Data shown
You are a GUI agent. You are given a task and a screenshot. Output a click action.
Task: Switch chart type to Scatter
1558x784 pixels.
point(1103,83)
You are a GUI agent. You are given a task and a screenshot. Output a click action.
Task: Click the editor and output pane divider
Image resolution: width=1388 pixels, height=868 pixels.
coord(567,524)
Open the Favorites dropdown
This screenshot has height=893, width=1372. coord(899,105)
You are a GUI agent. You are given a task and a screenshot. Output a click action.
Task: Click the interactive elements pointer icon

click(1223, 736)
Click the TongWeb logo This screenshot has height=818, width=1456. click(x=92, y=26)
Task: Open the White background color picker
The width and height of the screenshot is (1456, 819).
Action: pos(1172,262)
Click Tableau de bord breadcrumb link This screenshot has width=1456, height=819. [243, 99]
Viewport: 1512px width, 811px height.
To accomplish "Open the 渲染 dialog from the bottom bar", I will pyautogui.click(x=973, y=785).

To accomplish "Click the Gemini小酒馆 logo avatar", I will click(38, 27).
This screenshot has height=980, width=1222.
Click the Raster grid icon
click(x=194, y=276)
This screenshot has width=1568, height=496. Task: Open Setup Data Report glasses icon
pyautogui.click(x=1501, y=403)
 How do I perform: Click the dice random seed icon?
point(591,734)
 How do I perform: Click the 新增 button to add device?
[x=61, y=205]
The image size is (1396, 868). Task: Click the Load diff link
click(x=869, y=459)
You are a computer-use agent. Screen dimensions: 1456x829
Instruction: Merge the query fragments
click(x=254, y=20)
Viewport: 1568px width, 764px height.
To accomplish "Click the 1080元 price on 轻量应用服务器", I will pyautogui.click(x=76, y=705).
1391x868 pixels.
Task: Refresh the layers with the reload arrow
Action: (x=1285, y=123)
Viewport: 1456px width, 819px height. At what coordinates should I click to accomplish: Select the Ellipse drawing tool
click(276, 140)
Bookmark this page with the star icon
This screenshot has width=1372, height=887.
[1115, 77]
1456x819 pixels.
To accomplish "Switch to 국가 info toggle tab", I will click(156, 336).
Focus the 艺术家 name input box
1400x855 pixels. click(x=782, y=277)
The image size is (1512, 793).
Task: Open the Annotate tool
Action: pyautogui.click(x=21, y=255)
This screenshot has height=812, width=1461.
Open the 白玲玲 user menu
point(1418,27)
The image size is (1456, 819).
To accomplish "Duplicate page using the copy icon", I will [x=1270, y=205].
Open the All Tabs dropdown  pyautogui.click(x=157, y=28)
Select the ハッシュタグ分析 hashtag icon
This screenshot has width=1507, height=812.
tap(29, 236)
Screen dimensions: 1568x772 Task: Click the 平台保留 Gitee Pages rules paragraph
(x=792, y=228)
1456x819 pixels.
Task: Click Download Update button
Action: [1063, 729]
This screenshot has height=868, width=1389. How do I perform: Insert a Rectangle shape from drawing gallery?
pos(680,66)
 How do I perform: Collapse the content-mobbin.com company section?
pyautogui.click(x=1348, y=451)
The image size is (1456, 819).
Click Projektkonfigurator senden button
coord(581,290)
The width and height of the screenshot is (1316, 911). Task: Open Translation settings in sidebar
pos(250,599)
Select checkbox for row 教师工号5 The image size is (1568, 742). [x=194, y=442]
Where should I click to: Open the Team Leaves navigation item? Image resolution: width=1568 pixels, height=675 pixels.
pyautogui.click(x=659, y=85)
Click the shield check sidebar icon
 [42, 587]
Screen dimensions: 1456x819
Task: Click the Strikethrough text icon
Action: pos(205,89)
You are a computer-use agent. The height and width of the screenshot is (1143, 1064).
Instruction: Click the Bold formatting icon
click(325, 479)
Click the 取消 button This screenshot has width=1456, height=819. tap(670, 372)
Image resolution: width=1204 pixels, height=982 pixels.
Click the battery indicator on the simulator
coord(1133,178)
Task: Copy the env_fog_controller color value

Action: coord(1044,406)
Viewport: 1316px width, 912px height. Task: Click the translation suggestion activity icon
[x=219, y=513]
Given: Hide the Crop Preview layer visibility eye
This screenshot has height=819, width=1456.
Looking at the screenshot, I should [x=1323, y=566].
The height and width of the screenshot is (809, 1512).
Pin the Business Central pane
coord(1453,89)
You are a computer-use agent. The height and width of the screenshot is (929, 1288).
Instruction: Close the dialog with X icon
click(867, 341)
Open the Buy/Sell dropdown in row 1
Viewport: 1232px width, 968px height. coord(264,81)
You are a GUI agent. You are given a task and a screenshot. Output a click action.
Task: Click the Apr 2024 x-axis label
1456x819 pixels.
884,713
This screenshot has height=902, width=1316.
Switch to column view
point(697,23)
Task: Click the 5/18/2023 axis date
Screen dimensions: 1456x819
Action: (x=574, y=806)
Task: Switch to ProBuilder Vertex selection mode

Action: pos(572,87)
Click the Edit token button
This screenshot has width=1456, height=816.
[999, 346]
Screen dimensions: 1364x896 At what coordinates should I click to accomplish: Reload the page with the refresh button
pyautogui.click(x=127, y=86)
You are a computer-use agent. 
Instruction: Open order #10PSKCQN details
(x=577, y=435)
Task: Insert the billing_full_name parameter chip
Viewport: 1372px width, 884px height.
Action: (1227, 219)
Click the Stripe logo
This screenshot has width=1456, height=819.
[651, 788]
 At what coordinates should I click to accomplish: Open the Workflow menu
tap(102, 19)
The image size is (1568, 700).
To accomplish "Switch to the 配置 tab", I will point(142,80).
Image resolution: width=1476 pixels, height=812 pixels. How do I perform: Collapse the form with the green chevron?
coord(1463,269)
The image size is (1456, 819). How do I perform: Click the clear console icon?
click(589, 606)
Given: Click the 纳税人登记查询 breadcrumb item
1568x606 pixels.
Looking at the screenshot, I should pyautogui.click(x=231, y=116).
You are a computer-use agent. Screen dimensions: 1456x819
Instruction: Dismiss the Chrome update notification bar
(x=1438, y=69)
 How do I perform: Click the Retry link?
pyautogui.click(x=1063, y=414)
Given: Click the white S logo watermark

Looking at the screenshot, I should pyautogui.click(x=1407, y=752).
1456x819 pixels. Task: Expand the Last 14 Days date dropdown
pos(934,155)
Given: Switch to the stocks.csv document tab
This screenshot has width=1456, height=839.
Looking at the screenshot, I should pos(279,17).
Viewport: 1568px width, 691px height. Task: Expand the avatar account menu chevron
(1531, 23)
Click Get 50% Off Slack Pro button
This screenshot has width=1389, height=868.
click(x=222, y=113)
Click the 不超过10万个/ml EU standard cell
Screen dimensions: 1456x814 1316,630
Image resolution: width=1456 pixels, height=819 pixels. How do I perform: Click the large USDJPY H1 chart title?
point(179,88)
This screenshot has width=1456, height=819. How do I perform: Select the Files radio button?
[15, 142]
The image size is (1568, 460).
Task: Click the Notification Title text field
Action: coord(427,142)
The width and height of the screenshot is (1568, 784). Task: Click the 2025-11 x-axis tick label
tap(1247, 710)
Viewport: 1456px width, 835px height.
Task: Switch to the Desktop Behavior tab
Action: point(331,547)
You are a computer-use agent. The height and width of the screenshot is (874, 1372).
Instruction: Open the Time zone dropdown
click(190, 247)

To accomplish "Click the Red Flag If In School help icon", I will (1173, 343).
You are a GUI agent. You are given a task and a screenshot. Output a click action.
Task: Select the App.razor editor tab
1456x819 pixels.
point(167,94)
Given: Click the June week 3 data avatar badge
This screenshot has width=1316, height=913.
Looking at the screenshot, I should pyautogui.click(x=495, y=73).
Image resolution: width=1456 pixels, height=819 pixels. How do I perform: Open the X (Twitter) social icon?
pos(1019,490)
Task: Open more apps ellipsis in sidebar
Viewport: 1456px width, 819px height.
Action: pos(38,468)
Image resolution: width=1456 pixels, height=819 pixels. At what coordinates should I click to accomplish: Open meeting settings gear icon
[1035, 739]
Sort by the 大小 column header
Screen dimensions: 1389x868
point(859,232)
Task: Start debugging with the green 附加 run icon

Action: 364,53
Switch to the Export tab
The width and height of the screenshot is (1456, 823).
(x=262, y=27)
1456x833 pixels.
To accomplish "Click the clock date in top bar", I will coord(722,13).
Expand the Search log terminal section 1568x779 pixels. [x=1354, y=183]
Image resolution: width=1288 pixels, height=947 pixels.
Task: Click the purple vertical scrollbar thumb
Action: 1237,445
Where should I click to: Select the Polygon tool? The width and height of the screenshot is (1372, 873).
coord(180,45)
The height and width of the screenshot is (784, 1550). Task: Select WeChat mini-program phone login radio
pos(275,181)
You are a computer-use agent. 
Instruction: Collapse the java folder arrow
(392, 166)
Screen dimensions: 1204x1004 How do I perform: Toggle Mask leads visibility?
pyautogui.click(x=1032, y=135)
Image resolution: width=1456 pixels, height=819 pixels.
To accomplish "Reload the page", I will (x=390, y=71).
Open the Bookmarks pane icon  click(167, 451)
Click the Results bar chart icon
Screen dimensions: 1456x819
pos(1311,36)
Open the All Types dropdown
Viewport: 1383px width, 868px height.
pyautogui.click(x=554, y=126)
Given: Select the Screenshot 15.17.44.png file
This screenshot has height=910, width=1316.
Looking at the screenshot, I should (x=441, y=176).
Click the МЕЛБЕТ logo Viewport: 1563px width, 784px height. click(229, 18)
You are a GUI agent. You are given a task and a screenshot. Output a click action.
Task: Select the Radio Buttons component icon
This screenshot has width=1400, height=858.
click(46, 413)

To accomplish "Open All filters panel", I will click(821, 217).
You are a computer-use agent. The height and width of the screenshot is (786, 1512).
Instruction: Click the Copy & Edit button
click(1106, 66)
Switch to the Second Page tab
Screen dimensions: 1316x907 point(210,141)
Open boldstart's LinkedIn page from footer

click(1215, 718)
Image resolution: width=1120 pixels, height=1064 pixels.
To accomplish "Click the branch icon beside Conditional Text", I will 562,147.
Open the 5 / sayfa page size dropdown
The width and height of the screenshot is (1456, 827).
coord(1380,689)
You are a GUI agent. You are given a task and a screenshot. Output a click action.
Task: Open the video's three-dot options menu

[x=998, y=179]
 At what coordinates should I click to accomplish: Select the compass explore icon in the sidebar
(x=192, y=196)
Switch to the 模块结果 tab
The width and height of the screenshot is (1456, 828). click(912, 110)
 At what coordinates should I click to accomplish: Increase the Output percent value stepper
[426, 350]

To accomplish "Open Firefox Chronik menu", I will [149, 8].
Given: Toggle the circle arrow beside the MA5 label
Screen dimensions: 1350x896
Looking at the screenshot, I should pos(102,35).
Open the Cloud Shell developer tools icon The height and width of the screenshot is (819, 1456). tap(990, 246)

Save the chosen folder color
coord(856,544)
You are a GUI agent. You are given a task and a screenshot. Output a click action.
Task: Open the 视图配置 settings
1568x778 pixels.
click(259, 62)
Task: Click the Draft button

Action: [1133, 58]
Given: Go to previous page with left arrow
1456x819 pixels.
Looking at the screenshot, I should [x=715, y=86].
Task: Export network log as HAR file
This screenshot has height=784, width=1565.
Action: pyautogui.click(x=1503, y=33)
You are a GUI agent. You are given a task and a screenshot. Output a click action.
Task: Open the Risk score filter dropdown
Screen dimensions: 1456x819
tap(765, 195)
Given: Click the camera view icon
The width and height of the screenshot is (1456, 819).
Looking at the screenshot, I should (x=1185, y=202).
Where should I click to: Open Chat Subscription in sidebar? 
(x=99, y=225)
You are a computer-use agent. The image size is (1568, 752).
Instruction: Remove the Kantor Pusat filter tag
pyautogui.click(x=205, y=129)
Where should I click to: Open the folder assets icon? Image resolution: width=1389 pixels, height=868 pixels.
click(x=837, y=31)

What you will do
Once each line with "breadcrumb" in the entries is counted, state the total and nothing else.

The answer
2